-- EXERCISE PASSAGE --
Young Cubans prepare their sticks to charge the latest internet "package" with films, television series, software and other similar stuff from foreign origin downloaded from the web.
AFP/Getty Images
Young Cubans prepare their sticks to charge the latest internet "package" with films, television series, software and other similar stuff from foreign origin downloaded from the web.

Cuba has promised its citizens better Internet access in this New Year. The few Cubans who now manage to get online find it expensive and slow.

Warming ties with the U.S. have stirred hope for improved telecommunications. But until then, many residents have devised an ingenious work-around, or should we say walk-around.

On Havana's Malecon, roaming guitarists play for the crowds resting against the iconic sea wall. In this nightly gathering spot, it's old fashioned interacting. No one is on a cell, no eyes glued to smart phones.

While Cubans tout their revolution's free health care and education, they've missed out on the digital one. Less than a fifth of the population owns a mobile device; internet access is even lower and cable and satellite TV is banned in private homes.

But surprisingly, Cubans are plugged in. During a lull in the nightly music the conversation turns to this week's latest installment of some of the U.S.'s most popular television shows.

[Stored data entries]
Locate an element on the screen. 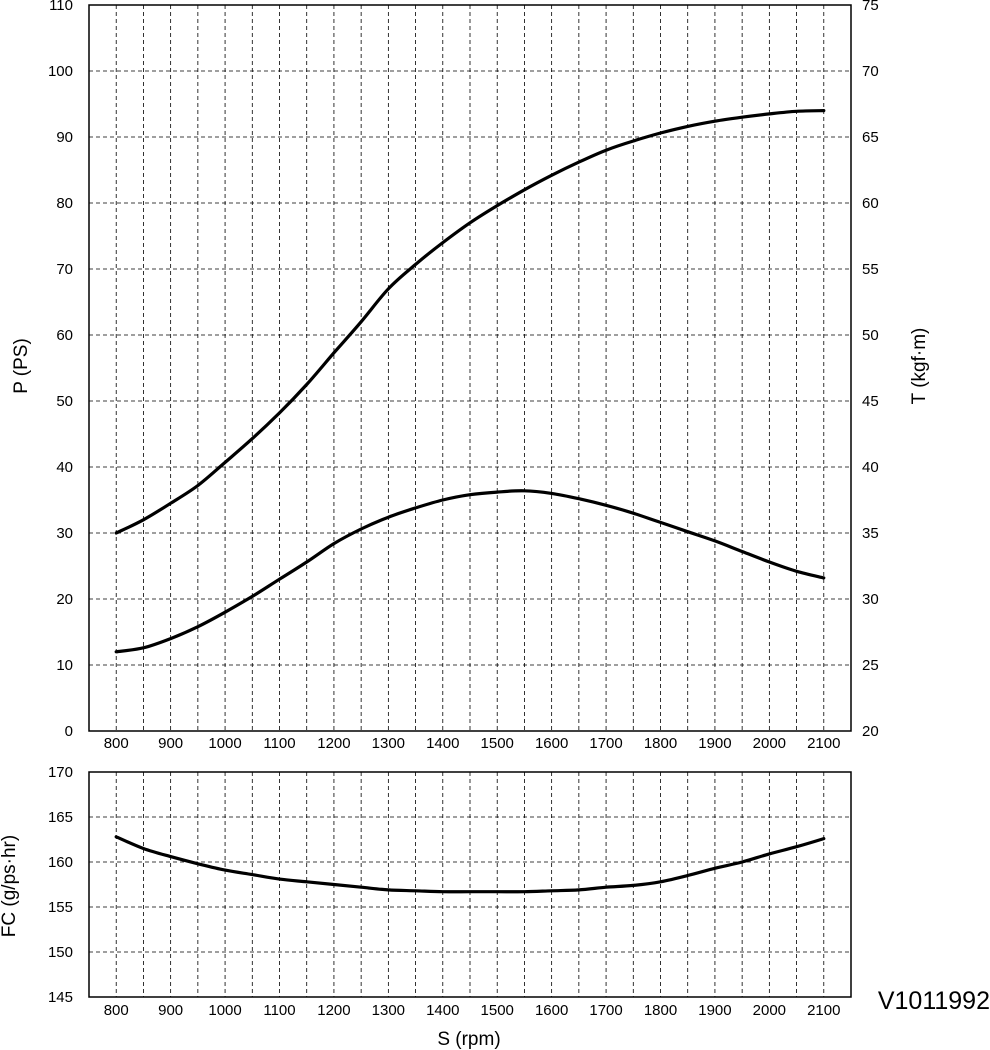 This screenshot has width=990, height=1050. y-tick-label: 60 is located at coordinates (64, 336).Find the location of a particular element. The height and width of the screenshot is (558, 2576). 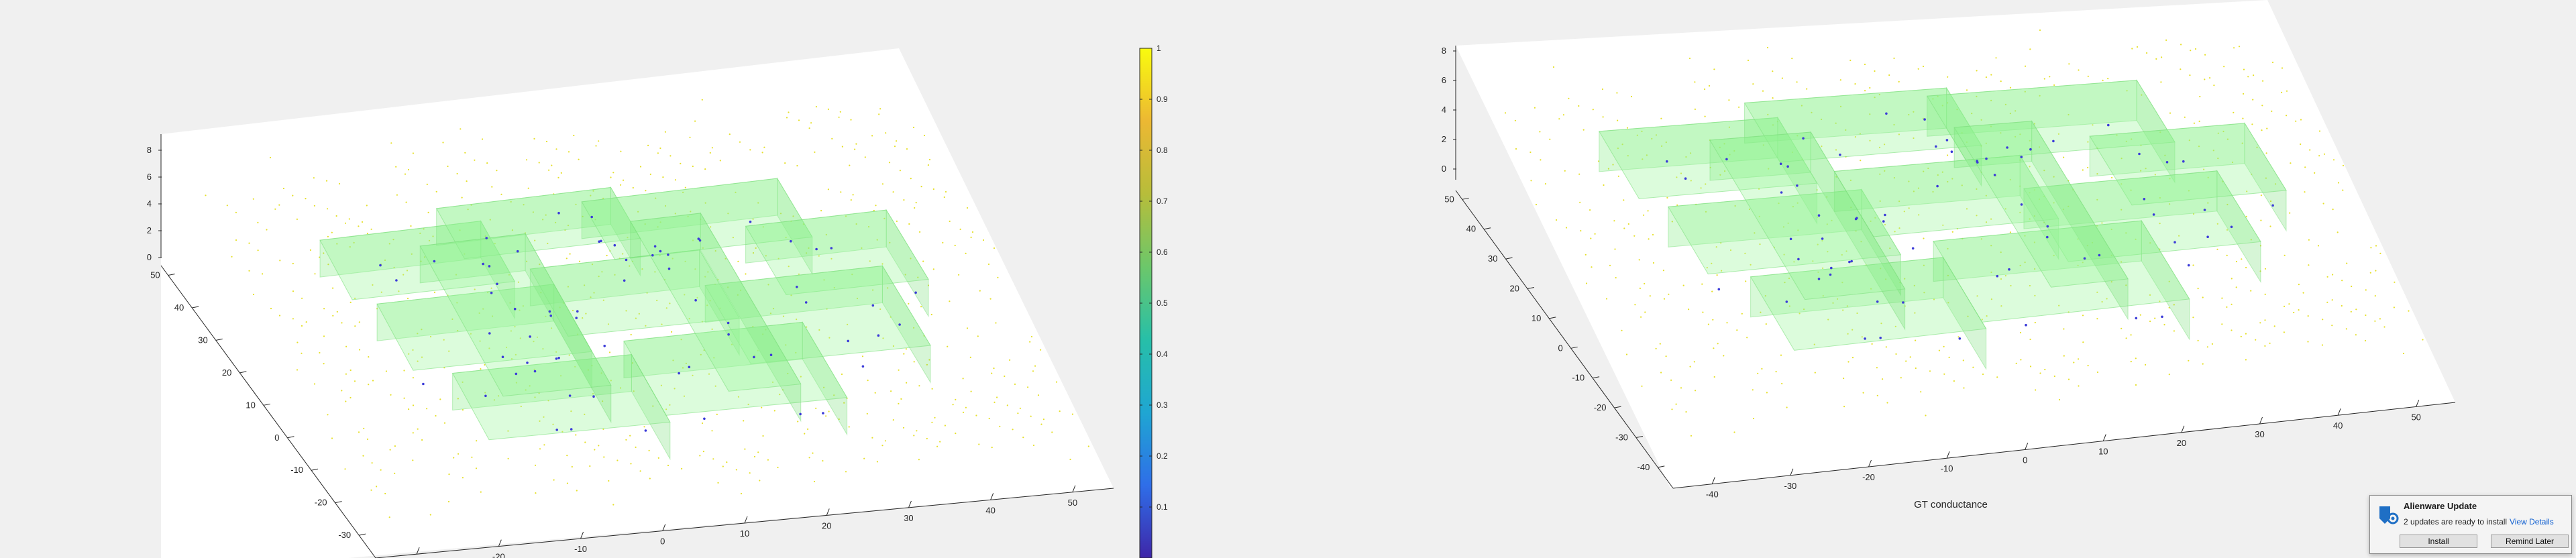

z-tick-label: 8 is located at coordinates (149, 150).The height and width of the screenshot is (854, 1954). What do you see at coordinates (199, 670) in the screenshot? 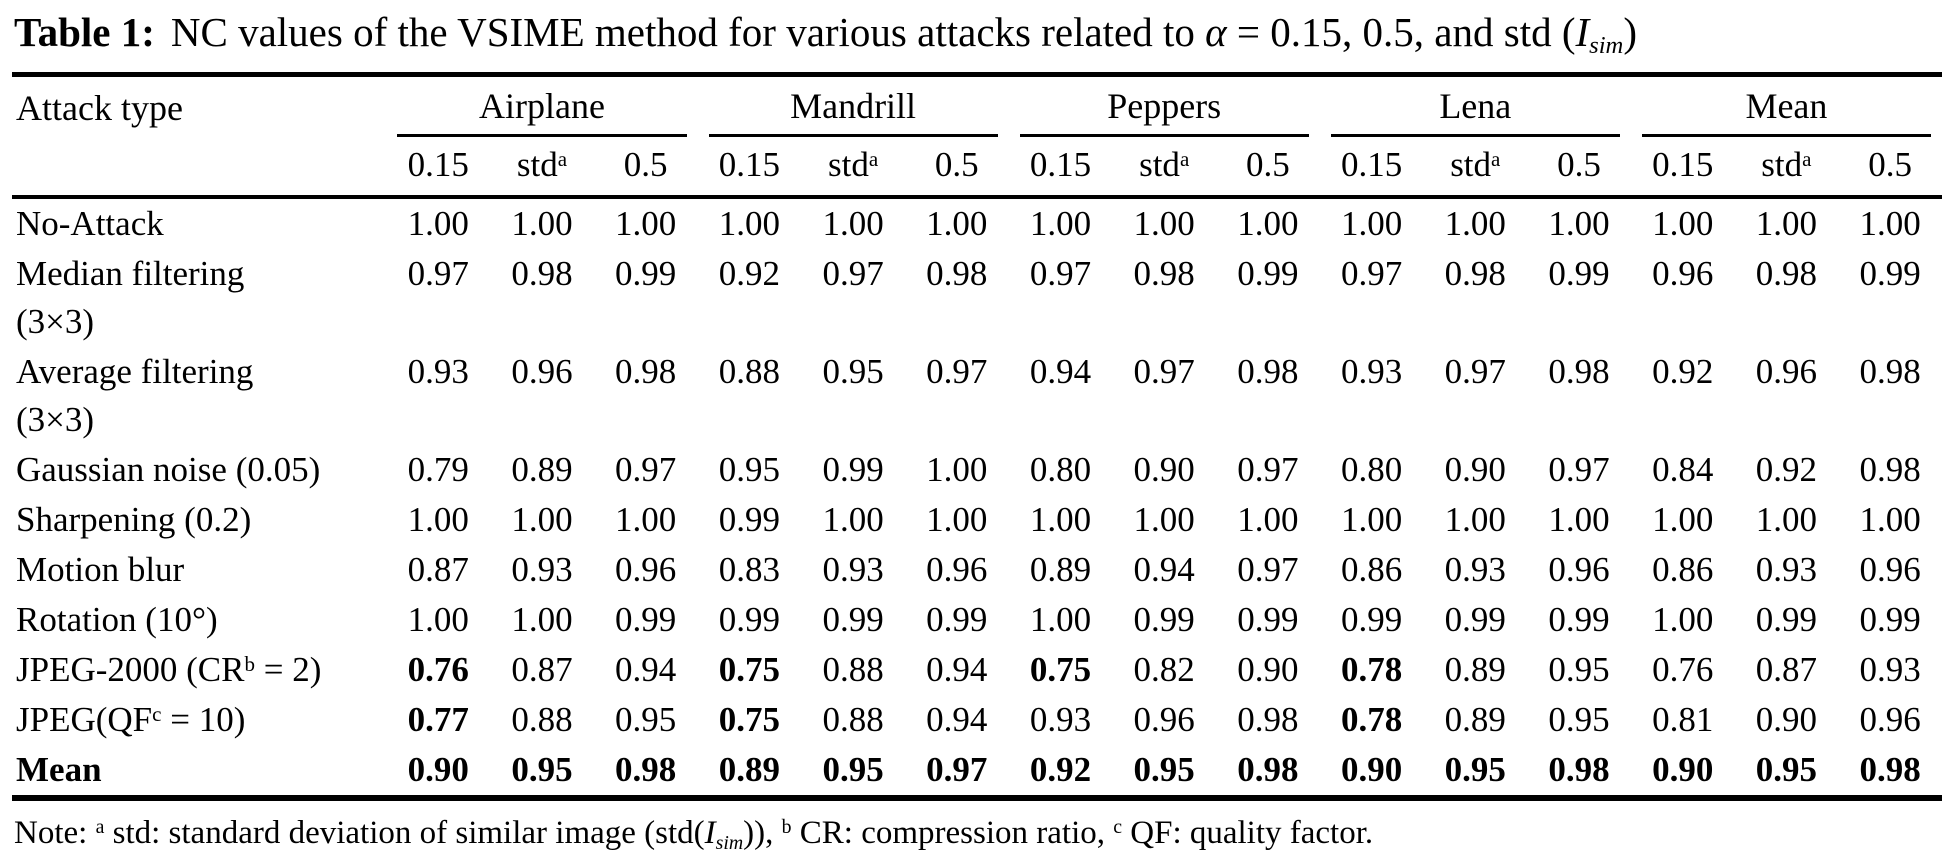
I see `attack-type-cell: JPEG-2000 (CRb = 2)` at bounding box center [199, 670].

-- THE TASK --
In the text about internet access in Cuba, write out the part between "Warming ties with" and "popular television shows.", inclusive, and switch "guitarists" to "violinists".

-- EXPECTED ANSWER --
Warming ties with the U.S. have stirred hope for improved telecommunications. But until then, many residents have devised an ingenious work-around, or should we say walk-around.

On Havana's Malecon, roaming violinists play for the crowds resting against the iconic sea wall. In this nightly gathering spot, it's old fashioned interacting. No one is on a cell, no eyes glued to smart phones.

While Cubans tout their revolution's free health care and education, they've missed out on the digital one. Less than a fifth of the population owns a mobile device; internet access is even lower and cable and satellite TV is banned in private homes.

But surprisingly, Cubans are plugged in. During a lull in the nightly music the conversation turns to this week's latest installment of some of the U.S.'s most popular television shows.